ПОСТАВЛЕННОЕ ЗАДАНИЕ A:
Ответьте по фрагменту страницы:
(i) Чем заменяли крышку горшка с бананами?
(ii) Как звали соседку и подругу Ндото?
(iii) Что рассказчик попросил Ндото сварить для него?

В две минуты горшок наполнялся очищенными бананами; крышку заменяли зеленые листья. Когда бананы от варки делались желтыми и пористыми, Ндото перекладывала их в корыто и разминала деревянным пестом. Корыто прижималось к земле большими пальцами ног, для этого на нем были две ручки-опоры. Готовое блюдо делилось на порции, которые завертывали в зеленые листья. В таком свертке банановое пюре долго не остывало.

Итак, мы с Нзиколи были гостями семьи Кинтагги. Нзиколи не перегружал себя работой. Просто поразительно, как он умел заставлять других работать за себя, причем я так и не смог разобраться, каким образом он с ними рассчитывается. Возможно, он умело использовал вес, который приобрел в глазах соотечественников, став моим сопровождающим. Так или иначе, у него оставалось предостаточно времени для своих дел. И когда Нзиколи не был занят продажей сережек и помады женщинам, он обычно вел негромкие беседы с жрецами и деревенскими старостами.

У Ндото была подруга — соседка Нганда. Участки майяки и арахиса, где они каждый день трудились, граничили. Обе отличались веселым и бойким нравом, их смех и разговор неизменно были слышны издалека.

Однажды подруги для разнообразия отправились ловить рыбу в речушке за деревней. И принесли в корзине несколько рыб, — смахивающих на плотву, скользких усатых вьюнов и кучу раков. Способ лова был простой, но действенный. Они попросту перегораживали часть речушки и вычерпывали воду. После этого оставалось только собирать судорожно бьющуюся рыбу.

Ндото удивленно посмотрела на меня, когда я попросил ее сварить для меня раков в соленой воде. Другим она приготовила своего рода уху из раков, рыбы и пальмового масла, щедро приправленную перцем.

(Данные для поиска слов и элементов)
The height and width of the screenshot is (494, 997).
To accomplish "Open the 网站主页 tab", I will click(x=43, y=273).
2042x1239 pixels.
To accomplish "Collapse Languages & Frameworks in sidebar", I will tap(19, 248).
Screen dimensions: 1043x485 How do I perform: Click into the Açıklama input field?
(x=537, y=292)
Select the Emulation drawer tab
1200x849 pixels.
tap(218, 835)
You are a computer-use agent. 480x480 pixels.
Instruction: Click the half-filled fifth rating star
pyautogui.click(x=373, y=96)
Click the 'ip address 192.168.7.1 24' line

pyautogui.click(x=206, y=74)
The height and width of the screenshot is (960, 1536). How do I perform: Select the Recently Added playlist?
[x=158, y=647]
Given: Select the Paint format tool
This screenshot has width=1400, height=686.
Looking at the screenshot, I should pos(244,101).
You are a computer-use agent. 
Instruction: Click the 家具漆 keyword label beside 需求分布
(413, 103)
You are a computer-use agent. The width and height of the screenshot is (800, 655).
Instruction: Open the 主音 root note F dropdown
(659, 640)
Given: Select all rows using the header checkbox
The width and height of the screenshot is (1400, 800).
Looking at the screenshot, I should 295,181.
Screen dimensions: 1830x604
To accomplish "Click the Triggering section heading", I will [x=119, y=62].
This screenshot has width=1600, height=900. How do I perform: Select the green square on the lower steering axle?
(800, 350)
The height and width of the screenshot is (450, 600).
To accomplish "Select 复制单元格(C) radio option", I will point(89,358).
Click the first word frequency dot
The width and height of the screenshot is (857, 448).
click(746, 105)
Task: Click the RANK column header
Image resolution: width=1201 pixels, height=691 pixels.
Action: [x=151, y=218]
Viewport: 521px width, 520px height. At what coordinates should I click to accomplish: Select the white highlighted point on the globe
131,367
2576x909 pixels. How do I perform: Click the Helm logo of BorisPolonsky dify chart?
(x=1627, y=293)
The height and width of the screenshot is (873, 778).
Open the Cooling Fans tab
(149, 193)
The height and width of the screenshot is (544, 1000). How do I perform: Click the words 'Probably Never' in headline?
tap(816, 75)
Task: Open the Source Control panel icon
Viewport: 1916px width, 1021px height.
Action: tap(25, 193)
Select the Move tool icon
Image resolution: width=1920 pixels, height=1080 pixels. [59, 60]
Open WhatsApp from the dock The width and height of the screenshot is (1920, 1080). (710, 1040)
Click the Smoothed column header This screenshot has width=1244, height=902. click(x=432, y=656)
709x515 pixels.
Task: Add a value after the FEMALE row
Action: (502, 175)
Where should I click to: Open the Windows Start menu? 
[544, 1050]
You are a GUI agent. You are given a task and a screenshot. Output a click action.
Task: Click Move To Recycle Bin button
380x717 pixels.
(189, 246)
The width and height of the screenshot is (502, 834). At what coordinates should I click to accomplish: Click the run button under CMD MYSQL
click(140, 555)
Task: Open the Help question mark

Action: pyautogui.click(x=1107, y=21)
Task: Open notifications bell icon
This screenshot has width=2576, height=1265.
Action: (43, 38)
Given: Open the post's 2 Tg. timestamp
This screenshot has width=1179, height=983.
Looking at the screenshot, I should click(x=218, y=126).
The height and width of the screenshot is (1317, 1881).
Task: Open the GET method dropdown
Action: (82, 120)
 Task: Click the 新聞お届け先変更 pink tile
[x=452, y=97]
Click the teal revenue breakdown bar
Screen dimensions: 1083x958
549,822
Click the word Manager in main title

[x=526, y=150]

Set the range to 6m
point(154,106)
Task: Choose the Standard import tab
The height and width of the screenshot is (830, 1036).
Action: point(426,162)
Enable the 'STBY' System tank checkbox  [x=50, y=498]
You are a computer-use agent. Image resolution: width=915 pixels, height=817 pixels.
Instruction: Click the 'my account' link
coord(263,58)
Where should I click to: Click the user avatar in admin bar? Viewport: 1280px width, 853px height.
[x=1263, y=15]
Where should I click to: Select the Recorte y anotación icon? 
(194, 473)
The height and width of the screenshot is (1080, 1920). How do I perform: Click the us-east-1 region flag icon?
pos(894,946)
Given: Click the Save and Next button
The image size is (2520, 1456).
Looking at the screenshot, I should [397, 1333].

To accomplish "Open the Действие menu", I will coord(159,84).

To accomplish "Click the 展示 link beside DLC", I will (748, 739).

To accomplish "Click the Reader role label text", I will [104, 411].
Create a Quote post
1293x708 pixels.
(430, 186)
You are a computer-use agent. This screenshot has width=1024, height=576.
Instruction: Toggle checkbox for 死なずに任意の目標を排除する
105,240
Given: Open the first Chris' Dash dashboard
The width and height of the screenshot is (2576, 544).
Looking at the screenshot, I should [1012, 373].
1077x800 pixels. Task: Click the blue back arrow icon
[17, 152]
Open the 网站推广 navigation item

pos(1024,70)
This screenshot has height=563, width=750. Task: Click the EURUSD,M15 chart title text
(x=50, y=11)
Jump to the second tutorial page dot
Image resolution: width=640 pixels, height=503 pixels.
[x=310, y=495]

ПОСТАВЛЕННОЕ ЗАДАНИЕ B:
Перепишите без изменений записи от строки со словами «Viewport: 521px width, 520px» до строки со словами «Open WhatsApp from» включительно.

ПОЛНЫЙ ОТВЕТ A:
(i) Зелеными листьями.
(ii) Нганда.
(iii) Раков в соленой воде.

ПОЛНЫЙ ОТВЕТ B:
Viewport: 521px width, 520px height. At what coordinates should I click to accomplish: Select the white highlighted point on the globe
131,367
2576x909 pixels. How do I perform: Click the Helm logo of BorisPolonsky dify chart?
(x=1627, y=293)
The height and width of the screenshot is (873, 778).
Open the Cooling Fans tab
(149, 193)
The height and width of the screenshot is (544, 1000). How do I perform: Click the words 'Probably Never' in headline?
tap(816, 75)
Task: Open the Source Control panel icon
Viewport: 1916px width, 1021px height.
Action: tap(25, 193)
Select the Move tool icon
Image resolution: width=1920 pixels, height=1080 pixels. [59, 60]
Open WhatsApp from the dock The width and height of the screenshot is (1920, 1080). (710, 1040)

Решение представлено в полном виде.